Decisions made by loan officers, care providers, judges and human resources professionals are increasingly being made by machines using sophisticated analytic tools. But what happens when the data feeding the algorithms is inaccurate, outdated or of low quality? In this blog post, QOMPLX CEO Jason Crabtree explains why more attention must be paid to the provenance of data on which decisions are made.
Making better decisions is a top priority in the C-suite. For financial services and the insurance industry, the advent of big data brought with it the promise of cheap, accurate and real-time decision-making. This has the potential not only to impact the bottom line, but also to open up access to otherwise underrepresented consumer groups for credit, insurance products and other financial innovations.
Humans Out of the Loop
We can now automate tasks such as underwriting to the point that there is optionally no longer a human in the loop. The basis for approving or denying loans, mortgages and leases can now be based solely on a data-driven model. The challenge is that not enough business leaders are paying attention to the provenance of the data on which their companies are basing business-critical decisions.
We live in a time in which it's no longer the local bank teller or loan officer who knows us and our personal circumstances. Entire systems and datasets now hold information affiliated with our identity. However, when that data is inaccurate, it potentially exposes us to errors and ommissions from many different counterparties.
An Expiration Date for Data?
As companies use data to make significant decisions about their customers, the shelf-life of those decisions also needs to be taken into account. When an individual is underwritten or denied insurance, a loan or a job opportunity, how and where that decision is stored has a ripple effect.
When it comes to data, we need to be asking the right questions. How is the data obtained and curated? What about how it is utilized to train models? Who owns and maintains those models? How do we validate that they're fit for the purpose under which they're being asked to contribute to a decision? Perhaps the biggest question we need to address is: how do we even record decision outcomes? Reproducibility matters.

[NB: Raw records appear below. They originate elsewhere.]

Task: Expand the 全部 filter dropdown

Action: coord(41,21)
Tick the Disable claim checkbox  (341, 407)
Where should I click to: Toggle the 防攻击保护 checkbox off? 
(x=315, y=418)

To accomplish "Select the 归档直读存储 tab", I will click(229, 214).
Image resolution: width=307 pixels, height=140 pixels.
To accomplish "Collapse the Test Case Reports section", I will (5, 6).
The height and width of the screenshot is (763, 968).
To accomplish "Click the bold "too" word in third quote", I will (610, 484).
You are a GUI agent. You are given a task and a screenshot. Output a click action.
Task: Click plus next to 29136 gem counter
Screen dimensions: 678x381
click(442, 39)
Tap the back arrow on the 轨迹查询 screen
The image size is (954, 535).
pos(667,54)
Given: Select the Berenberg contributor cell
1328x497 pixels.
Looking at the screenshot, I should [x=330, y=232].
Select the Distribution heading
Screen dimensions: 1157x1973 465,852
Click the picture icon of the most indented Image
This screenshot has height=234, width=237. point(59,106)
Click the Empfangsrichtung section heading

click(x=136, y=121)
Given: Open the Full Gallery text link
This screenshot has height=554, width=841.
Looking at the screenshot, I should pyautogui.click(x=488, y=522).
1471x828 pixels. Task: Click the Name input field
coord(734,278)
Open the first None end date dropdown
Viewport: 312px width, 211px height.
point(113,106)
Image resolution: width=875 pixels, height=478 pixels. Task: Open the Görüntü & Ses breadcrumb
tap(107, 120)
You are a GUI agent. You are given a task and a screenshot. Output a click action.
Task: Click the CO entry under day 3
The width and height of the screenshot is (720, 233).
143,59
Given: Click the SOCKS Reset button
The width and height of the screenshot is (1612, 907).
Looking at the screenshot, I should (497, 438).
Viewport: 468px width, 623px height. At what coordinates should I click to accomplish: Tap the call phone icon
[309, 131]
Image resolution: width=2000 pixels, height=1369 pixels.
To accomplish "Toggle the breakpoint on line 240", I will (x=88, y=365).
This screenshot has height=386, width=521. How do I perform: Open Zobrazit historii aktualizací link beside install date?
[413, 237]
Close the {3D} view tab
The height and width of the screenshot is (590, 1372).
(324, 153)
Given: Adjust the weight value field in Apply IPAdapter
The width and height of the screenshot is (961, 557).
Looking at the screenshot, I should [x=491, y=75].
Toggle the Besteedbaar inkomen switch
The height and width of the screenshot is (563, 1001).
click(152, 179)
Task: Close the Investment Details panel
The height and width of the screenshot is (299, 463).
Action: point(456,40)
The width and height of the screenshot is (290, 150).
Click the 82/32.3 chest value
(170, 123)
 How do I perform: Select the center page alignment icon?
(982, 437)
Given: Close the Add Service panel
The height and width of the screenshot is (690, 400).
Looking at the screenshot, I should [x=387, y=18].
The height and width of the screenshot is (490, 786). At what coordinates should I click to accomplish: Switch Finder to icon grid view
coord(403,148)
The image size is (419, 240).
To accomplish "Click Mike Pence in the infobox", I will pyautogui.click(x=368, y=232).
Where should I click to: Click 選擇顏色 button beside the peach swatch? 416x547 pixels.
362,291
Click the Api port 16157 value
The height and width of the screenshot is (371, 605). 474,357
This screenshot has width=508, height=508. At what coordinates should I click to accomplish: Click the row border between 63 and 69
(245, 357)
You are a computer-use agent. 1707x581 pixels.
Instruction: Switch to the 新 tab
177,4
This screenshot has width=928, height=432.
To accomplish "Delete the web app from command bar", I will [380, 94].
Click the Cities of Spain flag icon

Given the untold impact data-driven decisions have on our lives, understanding the provenance of information is vital. However, it's no longer enough to know how data is being stored; how it's sourced, manipulated, and also ultimately licensed, is material. Licensure is a particularly thorny issue. If I license a data set, should I be allowed to train a model off of it? Does the legal concept of "derivative work" mean that that model is only something I can continue to use if I actually continue to pay for the data set? Alas, these are questions to which there is not yet a sufficiently clearcut answer.
Consumers in the Dark
Meanwhile, as technology companies continue to grapple with these issues, consumers are consistently left in the dark. When a consumer signs a term of service agreement, it's not always clear what they are giving their concept to, no matter how closely they read the terms and conditions. Consenting to a company using personal or business data only scratches the surface; too often, it's unclear what happens to derivative works. What consumers think they're giving consent to and what they are actually agreeing to are often worlds apart. Consider the well-documented cases around consumer genetic testing – and the ongoing research goals of commercial partners against the growing data sets.
This issue is becoming more pressing as the value of our data increases. Right now, incumbent technology companies have not done a good enough job of informing consumers about what they are consenting to when they are participating in schemes that involve these end-to-end transformation processes. Many start-ups are intentionally opaque about their sources, transformations, and uses of data.
Until there are means to require that all consumers have the ability to understand the end-to-end use of their data, it's very difficult for consumers to think about what types of downstream use they ought to either be compensated for or that they are even consenting to give you the rights to when asked to sign one a user agreements. Before we can make better decisions, first we have to decide how to better understand and evidence where our data comes from in the first place.